Gwyneth shook her head. “That’s not the queen up there.”
Then Berdi voiced the impossible, what we were all thinking. “It’s Lia.”
I knew it was true.
“Thank the gods she is alive, but why is she posing as the queen?” Gwyneth wondered aloud.
“Because the queen is revered,” Berdi answered. “Who would listen to the most wanted criminal in Morrighan?”
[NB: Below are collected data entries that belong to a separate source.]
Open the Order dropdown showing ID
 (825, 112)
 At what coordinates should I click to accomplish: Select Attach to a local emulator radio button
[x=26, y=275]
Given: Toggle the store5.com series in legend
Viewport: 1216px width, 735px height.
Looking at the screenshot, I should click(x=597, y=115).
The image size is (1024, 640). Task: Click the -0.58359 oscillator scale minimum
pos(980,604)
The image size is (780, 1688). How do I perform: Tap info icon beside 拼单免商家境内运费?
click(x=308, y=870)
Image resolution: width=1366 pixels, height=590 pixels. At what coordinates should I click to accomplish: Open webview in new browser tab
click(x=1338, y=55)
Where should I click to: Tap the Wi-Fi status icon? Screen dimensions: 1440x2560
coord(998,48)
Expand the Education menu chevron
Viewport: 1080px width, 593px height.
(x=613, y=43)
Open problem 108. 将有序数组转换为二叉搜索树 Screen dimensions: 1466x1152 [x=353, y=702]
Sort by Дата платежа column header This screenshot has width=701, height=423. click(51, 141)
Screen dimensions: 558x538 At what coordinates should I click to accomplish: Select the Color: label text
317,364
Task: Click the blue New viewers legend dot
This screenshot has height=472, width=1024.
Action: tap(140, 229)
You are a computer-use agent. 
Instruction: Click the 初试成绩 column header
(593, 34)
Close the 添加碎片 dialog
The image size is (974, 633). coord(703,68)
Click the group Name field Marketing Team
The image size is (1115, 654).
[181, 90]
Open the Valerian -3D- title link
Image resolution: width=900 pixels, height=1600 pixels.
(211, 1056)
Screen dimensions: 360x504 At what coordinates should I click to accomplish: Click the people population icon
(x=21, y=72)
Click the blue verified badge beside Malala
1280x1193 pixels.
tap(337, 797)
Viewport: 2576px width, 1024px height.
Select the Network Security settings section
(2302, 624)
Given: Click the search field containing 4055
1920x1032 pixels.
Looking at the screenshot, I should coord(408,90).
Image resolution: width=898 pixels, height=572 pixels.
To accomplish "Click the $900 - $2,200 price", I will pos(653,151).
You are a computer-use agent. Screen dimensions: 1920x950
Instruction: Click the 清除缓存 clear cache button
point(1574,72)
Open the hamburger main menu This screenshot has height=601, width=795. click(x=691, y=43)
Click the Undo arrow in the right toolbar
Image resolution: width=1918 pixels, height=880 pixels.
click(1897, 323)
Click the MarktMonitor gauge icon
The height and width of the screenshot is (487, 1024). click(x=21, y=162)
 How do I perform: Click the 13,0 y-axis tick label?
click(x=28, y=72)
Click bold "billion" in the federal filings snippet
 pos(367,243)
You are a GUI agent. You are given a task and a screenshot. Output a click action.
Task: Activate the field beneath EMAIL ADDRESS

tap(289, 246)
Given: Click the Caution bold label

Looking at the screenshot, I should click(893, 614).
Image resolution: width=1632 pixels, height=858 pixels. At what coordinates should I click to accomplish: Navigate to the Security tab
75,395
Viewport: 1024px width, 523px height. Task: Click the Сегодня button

“And she is preparing us,” I said. But preparing us for what, I didn’t know.
CHAPTER FIFTY
Only a midnight moon gave contour to the room. Dim gray defined the lines of the ornate pewter goblet in my hand. I set it back in the curio cabinet, alongside other mementos from years of service. A medallion from Eislandia, a gilded sea shell from Gitos, a sculpted jade bear from Gastineux. Unique tokens from every kingdom on the continent, except of course Venda, with whom there were
no diplomatic relations. The Viceregent’s duties as consul took him on many long trips. I hadn’t seen him complain, but the pleasure he expressed upon returning home had said much about the hardships of his travel.
I closed the door of the cabinet and sat in a chair in the corner. Waiting. The darkness offered quiet comfort. I could almost forget where I was, except for the sword lying across my lap.
I was running out of options. It was getting harder to sneak through the citadelle, and by the fourth evening, I’d had to switch to the abbey. The citizens found me there. No doubt the cabinet would have guards stationed at the abbey tonight too.
The first night I had said remembrances over the portico, it was a miracle that I had gotten away at all. I was more careful now, but that night I was reckless and undone. My stomach had twisted into knots. All my carefully planned words had vanished. After seeing my mother with the Royal Scholar, grief had slashed through me like a sharp knife, shredding everything I had hoped for: A tearful reunion. A long-earned explanation. A misunderstanding. Something.
Instead I found the Royal Scholar standing at my mother’s side, and got an admission of conspiracy and a guard drawing his sword. Thirty mad seconds with her became a betrayal of the worst kind, and the most painful and perplexing thing of all was, I still ached for her.
I heard footsteps in the outer chamber. I adjusted my grip on the sword. I had nothing to lose by this meeting and maybe something to gain, however small. I’d already searched the Chancellor’s and Royal Scholar’s offices, hoping to turn up some sort of evidence. A letter. Anything. The rooms were suspiciously clean and orderly, as if they’d already been scoured and emptied of anything incriminating. I even searched the ashes of their hearths, knowing that was how they’d tried to make things disappear in the past, and found small bits of charred paper but nothing more.
The Viceregent’s office was cluttered, his desk a busy sea of papers clamoring for his attention, a half-finished letter to the trade minister, and some commendations ready for his signature and seal. Nothing had been scoured here.